German PC & Printer Levy Appealed

Two German court decisions establishing a levy on PCs and printers are likely to be appealed. Recently a court in Munich decided that computer maker Fujitsu Siemens has to pay a levy of 12 euros to rights society VG Wort for any computer sold in Germany. A Stuttgart court decided separately that printers could be defined as copy-making devices and therefore the levy regime would apply on them too.

EICTA, the European trade organisation for ICT and consumer electronics, has made clear the decisions will likely be appealed. A board member said:
"We question whether German law allows for the imposition of copyright levies on PCs and printers. Claiming a new levy on printers is totally unreasonable. People simply do not buy a printer with the aim of making countless copies of a copy protected work."
Unreasonable or not, if the PC levy is in line with (upcoming) German law may not be that questionable at all. At least when the current draft for German Copyright reform is taken into account. As pointed out in an earlier post this draft chooses for a remuneration scheme that will include devices that are actually in use to make private copies. Not so much the (sole) copying intention will determine if a remuneration is due, but the percentage to which the device is used to copy. This percentage will determine what has to be paid.

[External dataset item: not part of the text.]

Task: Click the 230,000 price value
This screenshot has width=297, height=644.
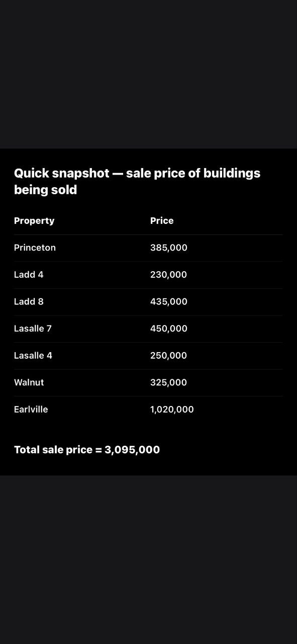Action: tap(168, 275)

As the reasoning for the German copyright proposal states (p. 23):
"[Therefore] the draft suggests tying the remuneration obligation in the future only to the actual considerable use of the devices for copying copyrighted content. Not the respective use of the individual devices or storage media is determinant in this case, but whether these are typically used for the copying." (unofficial translation)
Under this reasoning a levy on a PC is actually likely to be upheld. If this will be a 12 euros, or another amount, is something else. If this is reasonable, for users, is something else altogether. The German trade association Bitkom has calculated that the PC levy would cost manufacturers an extra 90 million euros this year. That would be a 90 million for those who buy a new PC, you the user. Whether you (privately) copy or not. After years the prices for PCs will be rising again, in Germany.